Hong Kong : Rencontre avec Denise Ho, porte-parole de la révolte

Denise Ho. | © Lillian SUWANRUMPHA / AFP
À Hong Kong, Denise Ho, la chanteuse la plus populaire de la ville, a pris fait et cause pour les combattants de la liberté. Rencontre sous haute-tension.
Sur son tee-shirt noir, Denise Ho a écrit « anti-extradition » en cantonais. Avant, elle foulait les tapis rouges et négociait des contrats juteux – jusqu’à 150 000 euros son passage minuté dans une émission télévisée. Aujourd’hui, elle n’est plus l’idole de la Chine, mais celle du mouvement prodémocratique. Je la retrouve dans son studio encombré de cartons, un bunker au cinquième étage d’un immeuble fané du vieux quartier de Kwun Tong, où elle habite.

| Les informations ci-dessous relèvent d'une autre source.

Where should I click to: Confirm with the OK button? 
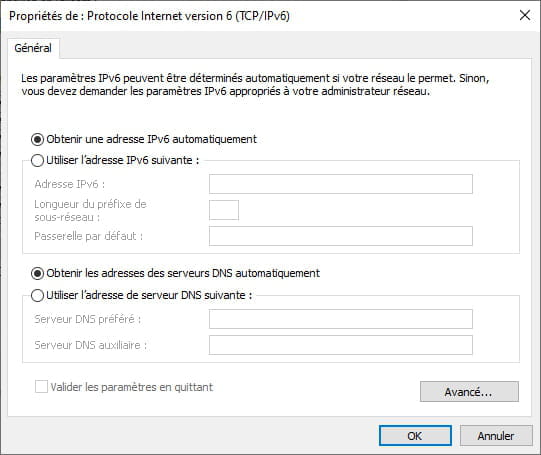(415, 436)
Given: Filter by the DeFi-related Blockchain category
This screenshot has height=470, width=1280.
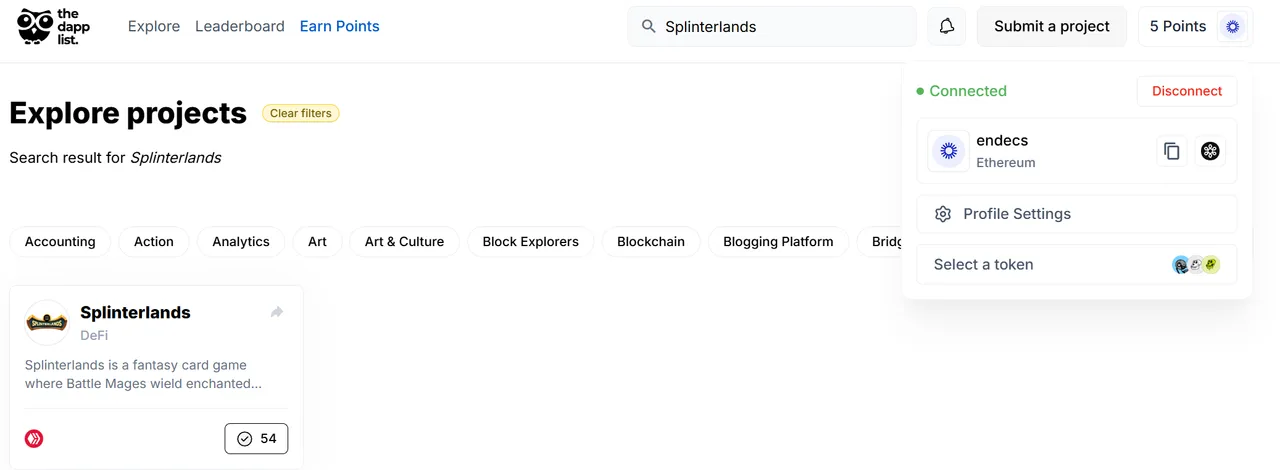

À 42 ans, le visage de la compositrice-interprète de la pop cantonaise est encore enfantin, mais montre des signes d’épuisement. Rien qui puisse la faire renoncer à son engagement. En 2012, pendant la Journée de la fierté, elle se révélait « tongzhi », homosexuelle en chinois. Il y a longtemps que Denise Ho se bat pour la liberté.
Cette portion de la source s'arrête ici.